The pub on the left of the mural is The White Hart, where Burke and Hare would ply their victims with alcohol before luring them away to be murdered. They would then sell the bodies to the university for medical research. Fresh bodies were always hard to come by then, so the fresher the bodies were the more they were paid.
Burke and Hare in the painting are transporting one of their dead victims in a wheel barrow. The dog pulling the blanket off is actually Grayfriar’s Bobby who’s solving the mystery. Grayfriar’s Bobby in real life was 30 years after the murders, but I’d decided to overlook this for the theatrical element. Two ladies have noticed, one has swooned and the other is about to scream.
I used a mixture of Edinburgh’s buildings to create more of a ‘feel’ for the place than a specific street could. I wanted the iconic castle in the background but you can’t actually see it from the White Hart so I just fabricated the whole scene, which lends it quite a surreal theatricality which I liked. Every shop sign that I put in the painting has a cryptic reference to Edinburgh’s literary and scientific achievements.

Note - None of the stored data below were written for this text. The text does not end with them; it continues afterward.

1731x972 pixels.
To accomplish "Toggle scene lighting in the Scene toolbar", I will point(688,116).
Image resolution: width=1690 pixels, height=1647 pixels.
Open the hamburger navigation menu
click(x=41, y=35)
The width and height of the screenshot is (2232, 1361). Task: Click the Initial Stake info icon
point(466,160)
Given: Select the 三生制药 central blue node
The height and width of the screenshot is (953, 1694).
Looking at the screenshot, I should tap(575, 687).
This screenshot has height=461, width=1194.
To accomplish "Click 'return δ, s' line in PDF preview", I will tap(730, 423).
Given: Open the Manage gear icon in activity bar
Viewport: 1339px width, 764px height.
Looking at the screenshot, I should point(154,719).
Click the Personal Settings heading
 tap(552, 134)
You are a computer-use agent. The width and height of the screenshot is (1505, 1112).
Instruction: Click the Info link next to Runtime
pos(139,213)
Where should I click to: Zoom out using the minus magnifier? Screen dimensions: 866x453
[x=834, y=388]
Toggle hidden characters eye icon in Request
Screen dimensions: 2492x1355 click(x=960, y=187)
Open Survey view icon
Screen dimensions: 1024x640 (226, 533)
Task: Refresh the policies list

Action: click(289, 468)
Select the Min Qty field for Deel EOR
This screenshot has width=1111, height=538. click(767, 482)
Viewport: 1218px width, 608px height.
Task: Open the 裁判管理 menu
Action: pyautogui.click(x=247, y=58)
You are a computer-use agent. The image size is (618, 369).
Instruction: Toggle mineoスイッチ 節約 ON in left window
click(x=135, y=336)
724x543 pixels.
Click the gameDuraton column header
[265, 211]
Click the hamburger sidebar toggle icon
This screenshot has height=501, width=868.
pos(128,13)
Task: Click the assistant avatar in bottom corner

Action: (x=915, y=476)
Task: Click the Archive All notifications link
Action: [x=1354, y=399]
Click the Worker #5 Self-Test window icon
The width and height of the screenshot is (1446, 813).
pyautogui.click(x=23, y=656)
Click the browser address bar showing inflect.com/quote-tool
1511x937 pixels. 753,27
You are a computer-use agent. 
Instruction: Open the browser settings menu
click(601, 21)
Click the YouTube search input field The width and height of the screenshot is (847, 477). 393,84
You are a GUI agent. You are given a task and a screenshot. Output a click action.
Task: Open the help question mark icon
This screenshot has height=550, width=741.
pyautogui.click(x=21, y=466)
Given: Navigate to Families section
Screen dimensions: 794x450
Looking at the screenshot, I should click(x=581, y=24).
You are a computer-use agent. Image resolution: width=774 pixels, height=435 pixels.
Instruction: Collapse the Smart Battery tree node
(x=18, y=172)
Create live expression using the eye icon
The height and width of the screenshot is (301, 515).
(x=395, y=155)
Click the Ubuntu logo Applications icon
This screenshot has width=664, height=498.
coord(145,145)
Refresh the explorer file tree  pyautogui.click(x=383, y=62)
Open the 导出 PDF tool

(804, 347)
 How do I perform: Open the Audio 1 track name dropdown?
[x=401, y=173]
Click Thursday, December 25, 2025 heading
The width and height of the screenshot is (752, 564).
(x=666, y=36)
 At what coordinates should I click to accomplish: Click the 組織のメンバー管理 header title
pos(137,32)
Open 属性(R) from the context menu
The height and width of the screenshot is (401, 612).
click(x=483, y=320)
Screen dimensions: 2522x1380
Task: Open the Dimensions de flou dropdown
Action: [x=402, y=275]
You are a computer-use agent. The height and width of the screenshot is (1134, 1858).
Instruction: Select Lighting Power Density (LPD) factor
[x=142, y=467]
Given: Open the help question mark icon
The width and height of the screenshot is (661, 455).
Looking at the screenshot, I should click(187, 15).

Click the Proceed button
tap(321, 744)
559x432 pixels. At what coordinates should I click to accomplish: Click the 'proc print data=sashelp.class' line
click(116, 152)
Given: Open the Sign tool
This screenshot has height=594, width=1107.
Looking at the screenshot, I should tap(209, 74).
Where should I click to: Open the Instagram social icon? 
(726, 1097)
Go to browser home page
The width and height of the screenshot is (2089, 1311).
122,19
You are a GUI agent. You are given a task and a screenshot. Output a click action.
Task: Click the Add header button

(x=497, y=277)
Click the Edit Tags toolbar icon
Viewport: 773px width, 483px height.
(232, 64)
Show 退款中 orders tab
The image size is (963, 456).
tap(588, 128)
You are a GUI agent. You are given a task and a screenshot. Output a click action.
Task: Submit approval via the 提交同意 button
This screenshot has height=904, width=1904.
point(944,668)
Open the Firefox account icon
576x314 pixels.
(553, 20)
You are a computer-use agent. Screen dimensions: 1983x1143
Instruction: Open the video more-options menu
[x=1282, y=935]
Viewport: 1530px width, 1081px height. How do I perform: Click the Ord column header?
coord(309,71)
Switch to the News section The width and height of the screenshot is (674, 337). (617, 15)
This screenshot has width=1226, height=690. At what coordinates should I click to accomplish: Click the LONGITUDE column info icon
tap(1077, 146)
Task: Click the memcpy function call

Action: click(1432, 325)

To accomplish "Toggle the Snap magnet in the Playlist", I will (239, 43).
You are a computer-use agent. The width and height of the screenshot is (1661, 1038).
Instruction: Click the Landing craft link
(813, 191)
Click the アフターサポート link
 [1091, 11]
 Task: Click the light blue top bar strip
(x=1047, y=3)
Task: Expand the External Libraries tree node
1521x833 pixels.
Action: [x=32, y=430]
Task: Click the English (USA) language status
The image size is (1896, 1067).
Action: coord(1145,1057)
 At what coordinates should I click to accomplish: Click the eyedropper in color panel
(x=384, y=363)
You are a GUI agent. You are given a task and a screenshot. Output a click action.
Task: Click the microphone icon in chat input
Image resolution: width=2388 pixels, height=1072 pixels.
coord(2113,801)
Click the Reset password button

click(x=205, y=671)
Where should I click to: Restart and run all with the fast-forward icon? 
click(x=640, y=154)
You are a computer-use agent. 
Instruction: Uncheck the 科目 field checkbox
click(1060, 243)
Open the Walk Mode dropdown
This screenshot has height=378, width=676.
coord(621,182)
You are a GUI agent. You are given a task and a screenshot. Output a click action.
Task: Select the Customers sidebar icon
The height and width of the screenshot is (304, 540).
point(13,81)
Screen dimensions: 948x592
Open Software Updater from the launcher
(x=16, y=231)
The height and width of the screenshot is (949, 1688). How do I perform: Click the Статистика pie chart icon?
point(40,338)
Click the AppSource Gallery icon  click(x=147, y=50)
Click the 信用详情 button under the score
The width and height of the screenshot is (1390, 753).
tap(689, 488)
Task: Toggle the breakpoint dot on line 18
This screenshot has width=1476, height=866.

I studied many paintings and techniques of traditional night time painting to try and get the lighting correct here – this was no easy task in itself. I used a dark blue background for the artwork, partly to unify the colours and partly to force my painting style into ‘alla prima’ and give it a boldness. In an earlier design for the painting, I had the unveiled corpse, staring out at the viewer. It was often a tradition with multi-figured compositions to have a single person looking directly at the viewer. I thought it was a macabre twist here to have this role filled by a corpse. In the end, I opted for a more restrained design with only the arm exposed, but in hindsight I wished I gone for the full stare.